Full episode: Market Call for Monday, September 28, 2020
Brendan Caldwell, president and CEO of Caldwell Investment Management
Focus: North American large cap stocks
As long as interest rates remain low, there is an incentive for the market to remain strong. Historically, low rates meant inflation in the price of goods and services. What we are seeing – and indeed have seen since the 2008 financial crisis ended – is asset inflation. An asset is a vehicle to store money, such as houses, art or the stock market. Low interest rates have actually had the opposite effect of what was intended by the government, which was to stimulate economic growth by making cash accessible for all. Instead, the price of stocks and houses became more expensive. Those who already have assets have seen them rise in value; those who do not have seen prices, particularly housing, rise out of reach.

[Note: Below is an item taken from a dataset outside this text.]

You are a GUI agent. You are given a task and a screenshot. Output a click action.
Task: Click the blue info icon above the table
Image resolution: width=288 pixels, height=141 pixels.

COVID-19 has accelerated structural changes in the way business is done and with certain market sectors benefitting strongly. Some of these changes were underway pre-COVID and some we believe will be permanent. We are seeing that in the wide divide between the winners and losers. Sectors such as information technology (22.5 per cent year-to-date), communication services (5 per cent) and consumer discretionary (19.1 per cent) have outperformed. They are enabling the transition to a remote work environment as well as allowing consumers to communicate and entertain themselves at home. Consumers are also diverting spending away from travel, restaurants and entertainment towards areas like health and wellness and home improvement. Notable losers have been the energy (down 50 per cent year-to-date), financials (24.2 per cent) and real estate (11.7 per cent) sectors. Even with a rebound off the lows, there’s a lot of uncertainty around the future demand for air and car travel. Less physical foot traffic and the possibility for more permanent remote work arrangements have also weighed on the real estate sector.
DOLLAR GENERAL (DG NYSE)
Dollar General is the largest discount retailer in the U.S. with over 16,000 locations. They’ve executed well on turning stores into a one-stop shop by adding perishable goods, fresh produce and health and beauty products. That’s led to increased customer stickiness (more return visits) and higher basket sizes. It’s also helping capture market share from other discounters, grocers and drug stores. They’ve also taken greater control over their own distribution and continue to make headway with shrink (theft) and private label product penetration which should be accretive to margins over time. They have a strong history of free cash flow growth and the dividend has grown every year since initiative five years ago.
UNITEDHEALTH (UNH NYSE)
UnitedHealth is the largest U.S. health insurance company by premiums written. It also has the Optum segment which operates a 50,000 physician care provider network, offers healthcare consulting and pharmacy benefit management. They were the first company to combine the insurer, pharmacy benefit manager and care network under one roof, which has yielded strong benefits in lowering the total patient cost of care (evident in lower than peer medical cost ratios). The OptumHealth network is a $100 billion revenue opportunity by 2028 versus $30 billion today and allows United to capture a greater share of a patient’s healthcare spend. Spending on medicare is expected to remain strong for at least the next five years and is supported by an aging senior population. UnitedHealth is the medicare advantage leader by far and continues to take incremental market share.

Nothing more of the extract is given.